● **Extract to read**
Bug 481227

Summary: multipath.conf: polling_interval is misleading in the docs
Product: Red Hat Enterprise Linux 5 Reporter: Shane Bradley <sbradley>
Component: device-mapper-multipathAssignee: Ben Marzinski <bmarzins>
Status: CLOSED ERRATA QA Contact: Cluster QE <mspqa-list>
Severity: medium Docs Contact:
Priority: low    
Version: 5.3CC: agk, bmarzins, bmr, christophe.varoqui, cward, dwysocha, edamato, egoggin, heinzm, junichi.nomura, kueda, lmb, mbroz, prockai, sghosh, tao, tranlan
Target Milestone: rcKeywords: Documentation, FutureFeature
Target Release: ---   
Hardware: All   
OS: Linux   
Whiteboard:
Fixed In Version: Doc Type: Enhancement
Doc Text:
Story Points: ---
Clone Of: Environment:
Last Closed: 2009-09-02 11:48:15 UTC Type: ---
Regression: --- Mount Type: ---
Documentation: --- CRM:
Verified Versions: Category: ---
oVirt Team: --- RHEL 7.3 requirements from Atomic Host:
Cloudforms Team: --- Target Upstream Version:
Embargoed:
Attachments:
Description Flags
patch to update docs on polling_interval none

Description Shane Bradley 2009-01-22 21:27:07 UTC
User-Agent:       Mozilla/5.0 (X11; U; Linux i686; en-US; rv:1.9.0.5) Gecko/2008121622 Fedora/3.0.5-1.fc10 Firefox/3.0.5

After reviewing the code and doing some testing I have noticed that
polling_interval did not work as expected. I had reviewed the
description of the option for multipath.conf and it conflicted with
the results that I had got

testing device-mapper-multipath on RHEL4/RHEL5.

$ cat /usr/share/doc/device-mapper-multipath-0.4.7/multipath.conf.annotated
#       # name    : polling_interval
#       # scope   : multipathd
#       # desc    : interval between two path checks in seconds
#       # default : 5
#       #
#       polling_interval 10

---------

The behaviour that I had expected based on the option's description above:
check path 1
wait polling_interval
check path 2
wait polling_interval
check path 1
wait polling_interval
check path 2
wait polling_interval

However after testing the results that I got was(with multipathd -v4):
example:
check path 1
check path 2
wait polling_interval
check path 1
check path 2
wait polling_interval

---------

The behaviour I seen in RHEL4 and RHEL5 was working as design after
reviewing the code and talking to a couple engineers.

The problem it seems is how I was reading the description of the
option. Most users read the word path as being "path" to a multipath
device and not path as in all possible paths to all possible mpaths.

From my results in testing and talking with some engineers the
"polling_interval" option actually means:

"The interval between checking all possible paths for all multipath
paths"

● **Given material**
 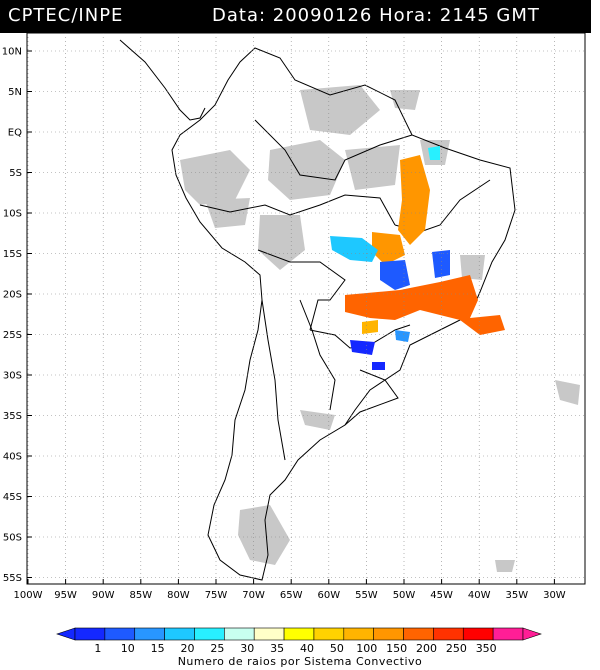 What do you see at coordinates (376, 16) in the screenshot?
I see `map-datetime: Data: 20090126 Hora: 2145 GMT` at bounding box center [376, 16].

● **Questions on the material**
1. Decide whether each statement below agrees with the bug report, answering yes or no and quoting the words of the text that settle it. (a) The annotated multipath.conf gives 5 as the default for polling_interval. (b) The reporter concluded that the observed behavior was a defect in the code. (c) The bug is assigned low priority.
2. Reproduce from the bug report the part that opens with the words containing "However after testing" and closes with "a couple engineers.".

● **Task-by-task results**
1.
(a) Yes: "default : 5".
(b) No: "was working as design".
(c) Yes: "Priority: low".

2.
However after testing the results that I got was(with multipathd -v4):
example:
check path 1
check path 2
wait polling_interval
check path 1
check path 2
wait polling_interval

---------

The behaviour I seen in RHEL4 and RHEL5 was working as design after
reviewing the code and talking to a couple engineers.